Prononcer les mots, sentir sa poitrine vibrer de ces vérités qu'elle ne peut jamais avouer, lui fait un bien fou. Verbaliser ce qu'elle pense lui décoince l'esprit et le cœur.

— Eliott, mon grand, je sais que ta vie est compliquée mais s'il te plaît, ne nous tiens pas à l'écart. Nous ne sommes pas là pour te juger mais pour t'aider. C'est ce que nous nous sommes toujours efforcés de faire, peut-être maladroitement, mais sincèrement. Ne nous tiens pas rigueur d'avoir osé te dire ce que tu aurais dû admettre par toi-même. Ne te coupe pas des seuls qui n'ont rien à te vendre ni à te demander. Nous ne sommes là que pour te donner. Tu manques même à ta sœur. Tu réaliseras plus tard à quel point ceux qui sont auprès de toi depuis le début sont importants. Essaie d'en prendre conscience avant qu'il ne soit trop tard. Aujourd'hui, je n'ai plus mes parents. Je ne vois plus le visage de papa qu'en rêve, et je te jure que je donnerais n'importe quoi pour le revoir ne serait-ce qu'une seule fois, lui parler quelques minutes et pouvoir me blottir contre lui. Parce que je t'aime, je ne veux pas que tu ressentes cela un jour et…

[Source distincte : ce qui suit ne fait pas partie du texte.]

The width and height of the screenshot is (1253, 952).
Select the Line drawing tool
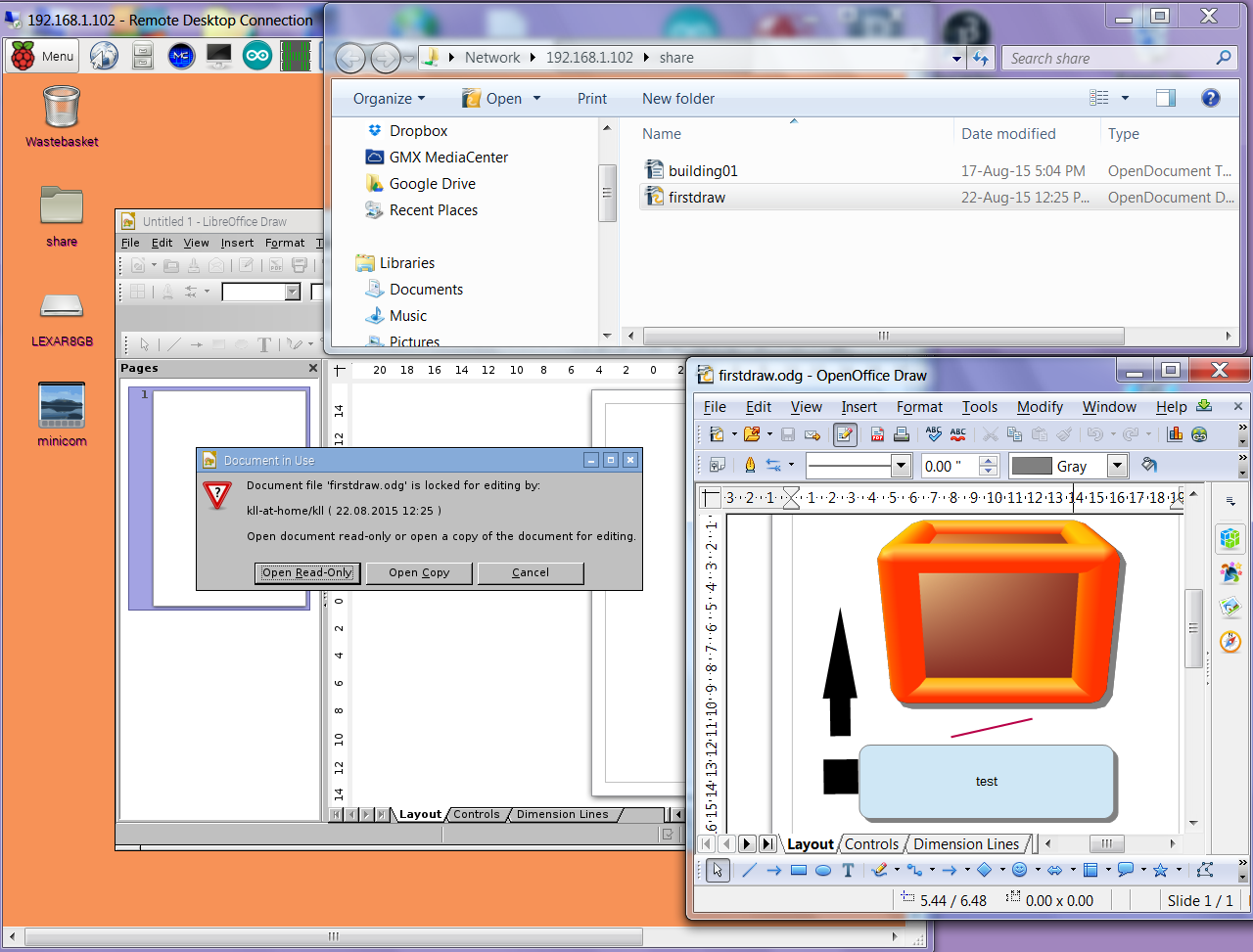pos(749,870)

Un choc sourd venu des hauteurs du théâtre l'interrompt. Le coup étouffé est immédiatement suivi d'un raclement sinistre. Une peur viscérale s'empare d'Eugénie. Un frisson dévale son dos. Dans le silence sépulcral, l'écho du phénomène se perd parmi l'enchevêtrement de machineries qui surplombe la scène.

Non sans crainte, Eugénie lève la tête. Rien ne bouge dans les cintres. Palans, porteuses, cordages et passerelles sont immobiles. Elle tente de se convaincre qu'il s'agit des structures séculaires qui travaillent, mais elle n'y croit pas.

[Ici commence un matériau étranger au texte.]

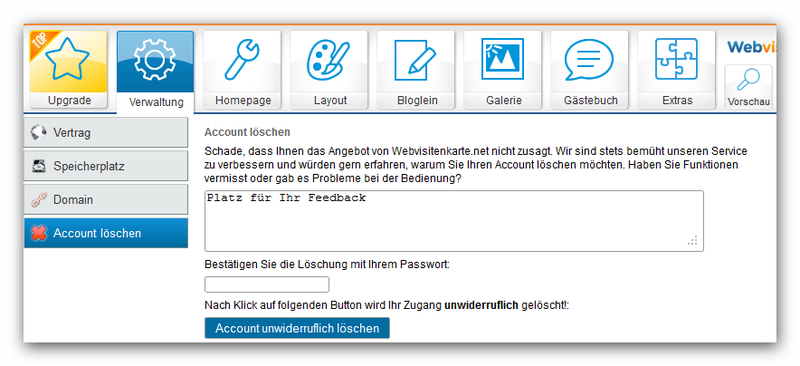The width and height of the screenshot is (800, 366).
Task: Open the Domain sidebar entry
Action: click(106, 200)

Malgré l'appréhension, son instinct de gardienne et le devoir qu'elle s'impose de veiller sur le bâtiment la poussent à découvrir la cause de ce qui lui vrille l'estomac. Elle se lève prudemment, avec l'impression d'être tout à coup une cible exposée au milieu d'un champ dégagé. Alors qu'il y a encore quelques secondes, elle était en train d'ouvrir son cœur, elle est brutalement passée à une autre émotion extrême. À présent, chaque recoin l'effraie. Elle n'avait jamais remarqué à quel point cet endroit biscornu offrait des possibilités d'être espionné.

Loin d'être rassurée, Eugénie prend la direction des étages. Sur la pointe des pieds, elle franchit les portes en faisant le moins de bruit possible. À chaque angle, elle redoute qu'une ombre surgisse.

Progresser vers les combles en prenant toutes ces précautions est aussi laborieux qu'anxiogène. Cet endroit familier lui paraît tout à coup terriblement hostile. Chaque pas est une petite victoire sur l'angoisse qui s'accentue.

Alors qu'elle parvient au pied de l'escalier qui conduit vers la zone technique, un nouveau coup retentit, cette fois beaucoup plus proche. Eugénie en est certaine : le bruit provient de la soupente remplie de vieilles caisses.